What is actually the case here?

That's a good question that is difficult to answer. We'll try anyway. According to our research, the situation is as follows:

According to information from The Hague, the “Weimar Constitution” of 11.08.1919 applies. It is valid in the version of January 30.01.1933, 22.05.1949 with the changes made by Allied legislation up to May XNUMX, XNUMX.

However, since the Weimar Constitution came about after the First World War under significant influence by the Allies and, according to international law, the legal status two days before the start of the war is decisive, international lawyers name the constitutional treaty of 1871 as the only legal basis for the German people. The territoriality of Germany defined by the Allies was and is the imperial borders of December 31.12.1937, XNUMX.

The “Federal Constitutional Court” confirmed this with a judgment of July 31.07.1973, XNUMX:

“It is stated that the German Reich survived the collapse of 1945 and did not perish either with the surrender or through the exercise of foreign state authority in Germany by the Allies.

It still has legal capacity, but is unable to act as a state as a whole due to a lack of organization.

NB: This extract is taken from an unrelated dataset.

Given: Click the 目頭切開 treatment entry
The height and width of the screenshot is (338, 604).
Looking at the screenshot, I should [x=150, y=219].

"The FRG is not the legal successor to the German Reich." (Judgments 2 Bvl.6 / 56, 2 BvF1 / 73, 2 BvR 373/83; BVGE 2,266 (277); 3, 288 (319ff; 5.85 (126); 6, 309, 336 and 363)

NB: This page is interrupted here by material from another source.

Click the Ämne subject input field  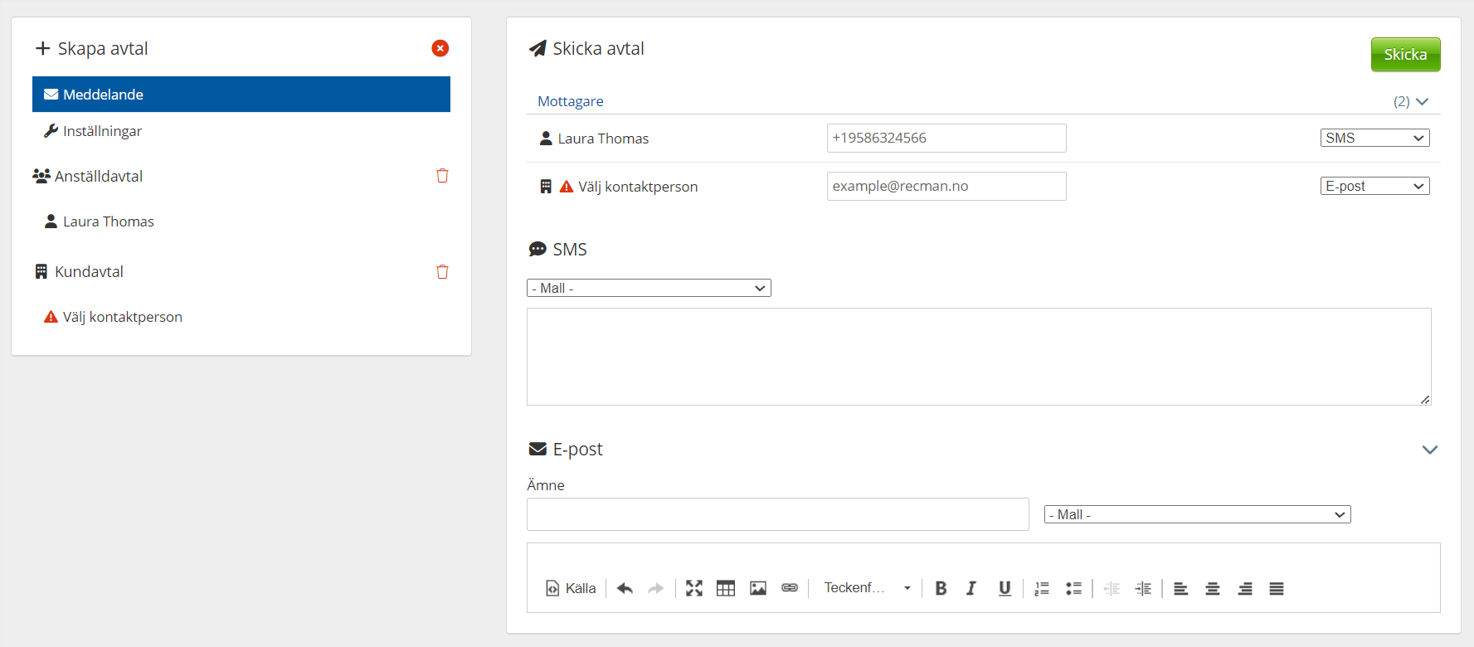click(777, 514)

These judgments have never been revised and have not become obsolete due to the changed political situation in Europe.

The “Federal Republic of Germany” under occupation law was and is the simulation of a state.

That is nothing else than organized serious crime in the form of high treason against the population of the local country!

You see They see…
Television is totally boring botch. The reality is much more interesting!

YOU shouldn't really know anything about this reality and that's why people try to distract you from it with “football”, “farmer is looking for a wife”, “Sebastian Silbereisen”, “Hansi Hinterlader” and similar nonsense.

"You can fool some people all the time, all people some time, but never all people all the time."

(Abraham Lincoln, 16th President of the United States (1809 to 1865)

The Germans are the most rightsless people in the world. Everyone knows that. Except the Germans.

We hope that with this article we have found some relief.

Reblog: https://www.facebook.com/photo?fbid=3878576088857160&set=a.259998730714932

Just in case anyone gets the impression that companies are stealing our money or our life energy through Corona?